§ **Brief a**:
Reproduce the passage on the American spirit verbatim, starting at "But investors haven’t" and ending at "That’s belief.".

::: Text segment

It shows up today not in politics, but in markets.
If a bankrupt group of merchants, farmers, immigrants, and aristocrats could fund a continental rebellion with no assets, then a modern nation with a $26 trillion GDP and a thousand safety nets can survive whatever comes next.
We aren’t weak.
We aren’t collapsing.
We aren’t doomed.
We are simply out of practice when it comes to courage.
But investors haven’t forgotten (AI build)
Traders haven’t forgotten (Look at the Future market)
Builders haven’t forgotten (We are all in this category from family to life)
Because every time you buy, every time you accumulate, every time you hold through panic, you’re reenacting the most American act of all:
You’re risking something today for a future you may never fully enjoy.
That’s belief.
That’s sacrifice.
That’s the American spirit, the real inheritance.
And it’s still here.
Waiting for the next person to do something before jumping is something the Europeans are good at, but not over on these hallowed shores.
No. We get marked for death, like John Hancock, the wealthiest merchant in Boston, who stepped up anyway, took the gavel as first President of the Continental Congress, and then signed his name so large and bold that King George could read it across the Atlantic without spectacles.

::::::
::: Provided data

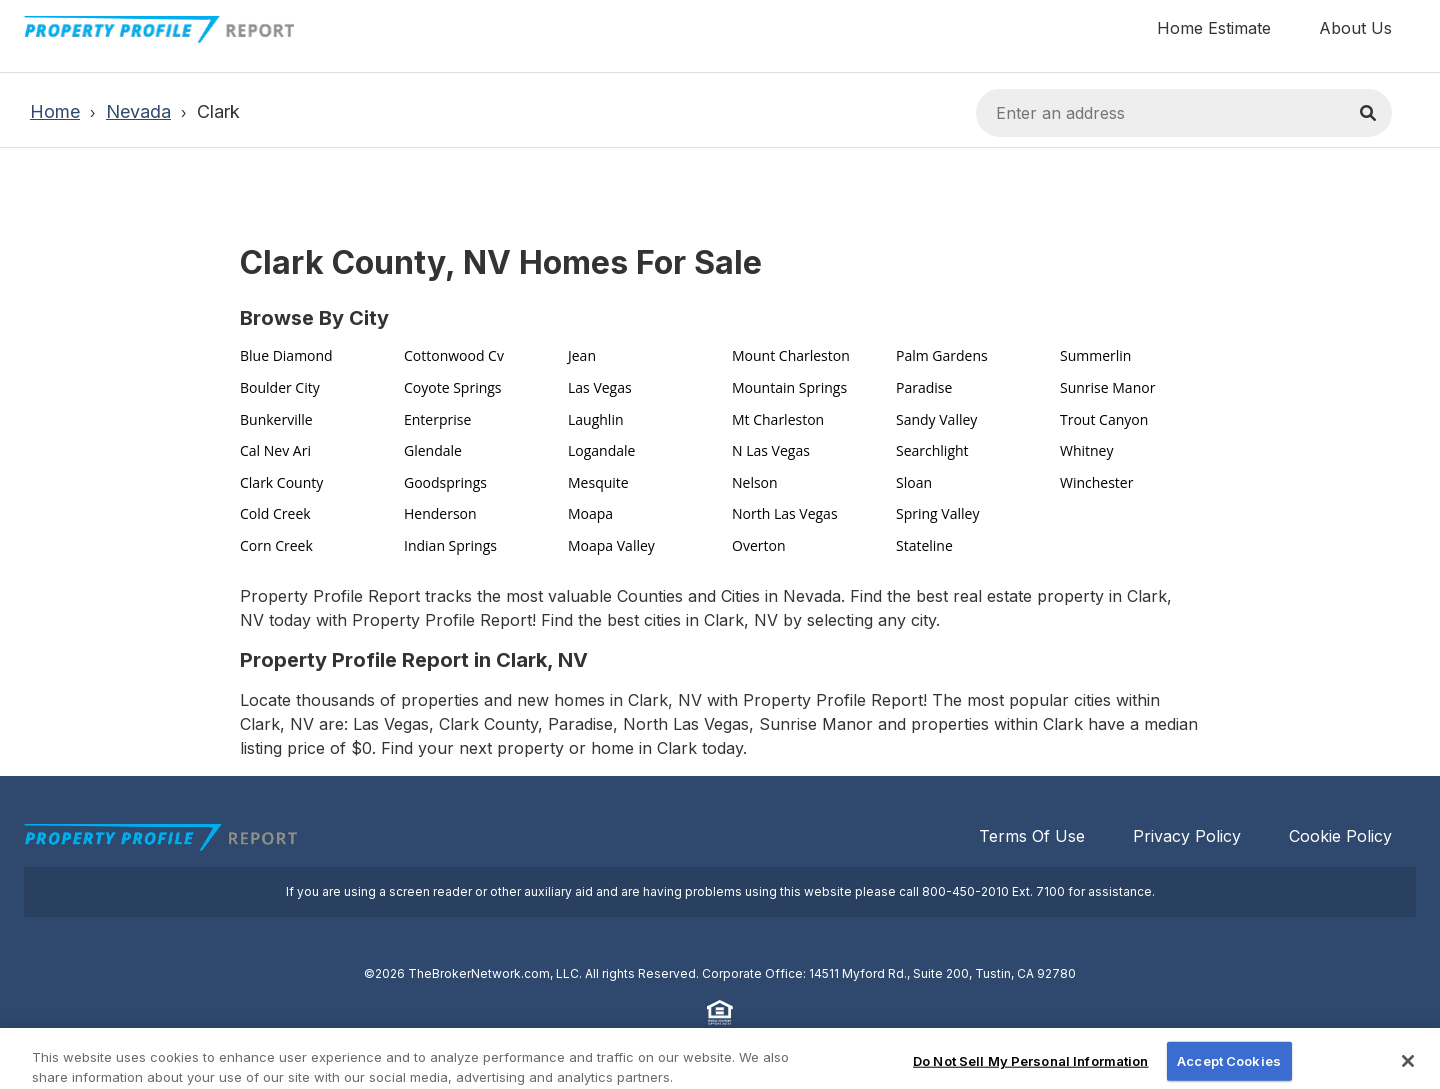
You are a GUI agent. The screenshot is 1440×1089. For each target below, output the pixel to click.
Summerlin (1095, 355)
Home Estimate (1214, 28)
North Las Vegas (785, 513)
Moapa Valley (611, 545)
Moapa (590, 513)
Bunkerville (276, 419)
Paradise (924, 387)
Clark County (281, 482)
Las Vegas (600, 387)
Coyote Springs (453, 387)
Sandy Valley (936, 419)
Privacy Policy (1187, 836)
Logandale (601, 450)
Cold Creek (275, 513)
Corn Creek (276, 545)
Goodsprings (445, 482)
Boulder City (280, 387)
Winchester (1096, 482)
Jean (582, 355)
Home (55, 111)
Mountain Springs (789, 387)
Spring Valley (937, 513)
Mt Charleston (778, 419)
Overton (758, 545)
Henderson (440, 513)
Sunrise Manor (1107, 387)
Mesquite (598, 482)
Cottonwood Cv (454, 355)
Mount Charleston (791, 355)
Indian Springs (450, 545)
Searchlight (932, 450)
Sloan (914, 482)
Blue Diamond (286, 355)
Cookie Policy (1340, 836)
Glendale (433, 450)
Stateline (924, 545)
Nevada (138, 111)
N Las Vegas (771, 450)
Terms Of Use (1032, 836)
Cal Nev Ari (275, 450)
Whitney (1087, 450)
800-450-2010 (965, 891)
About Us (1355, 28)
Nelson (755, 482)
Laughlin (596, 419)
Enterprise (437, 419)
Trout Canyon (1104, 419)
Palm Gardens (942, 355)
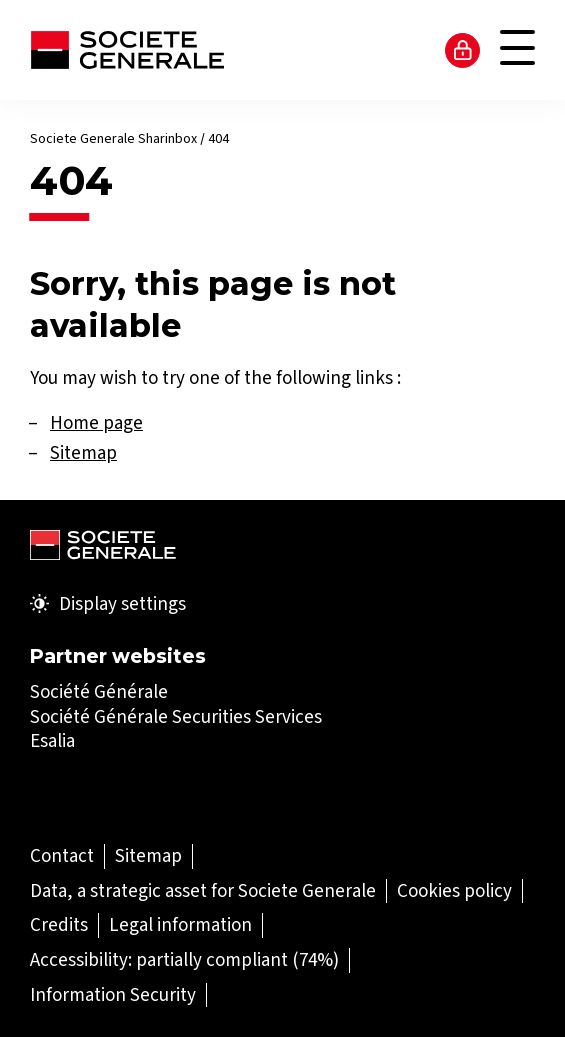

::::::

§ **Brief b**:
Rewrite every line of the listing above, not the passage, as a numbered list with blank lines dropped. Omit the pictures from your answer.

§ **Full output a**:
But investors haven’t forgotten (AI build)
Traders haven’t forgotten (Look at the Future market)
Builders haven’t forgotten (We are all in this category from family to life)
Because every time you buy, every time you accumulate, every time you hold through panic, you’re reenacting the most American act of all:
You’re risking something today for a future you may never fully enjoy.
That’s belief.

§ **Full output b**:
1. You are a GUI agent. The screenshot is 1440×1089. For each target below, output the pixel to click.
2. Summerlin (1095, 355)
3. Home Estimate (1214, 28)
4. North Las Vegas (785, 513)
5. Moapa Valley (611, 545)
6. Moapa (590, 513)
7. Bunkerville (276, 419)
8. Paradise (924, 387)
9. Clark County (281, 482)
10. Las Vegas (600, 387)
11. Coyote Springs (453, 387)
12. Sandy Valley (936, 419)
13. Privacy Policy (1187, 836)
14. Logandale (601, 450)
15. Cold Creek (275, 513)
16. Corn Creek (276, 545)
17. Goodsprings (445, 482)
18. Boulder City (280, 387)
19. Winchester (1096, 482)
20. Jean (582, 355)
21. Home (55, 111)
22. Mountain Springs (789, 387)
23. Spring Valley (937, 513)
24. Mt Charleston (778, 419)
25. Overton (758, 545)
26. Henderson (440, 513)
27. Sunrise Manor (1107, 387)
28. Mesquite (598, 482)
29. Cottonwood Cv (454, 355)
30. Mount Charleston (791, 355)
31. Indian Springs (450, 545)
32. Searchlight (932, 450)
33. Sloan (914, 482)
34. Blue Diamond (286, 355)
35. Cookie Policy (1340, 836)
36. Glendale (433, 450)
37. Stateline (924, 545)
38. Nevada (138, 111)
39. N Las Vegas (771, 450)
40. Terms Of Use (1032, 836)
41. Cal Nev Ari (275, 450)
42. Whitney (1087, 450)
43. 800-450-2010 (965, 891)
44. About Us (1355, 28)
45. Nelson (755, 482)
46. Laughlin (596, 419)
47. Enterprise (437, 419)
48. Trout Canyon (1104, 419)
49. Palm Gardens (942, 355)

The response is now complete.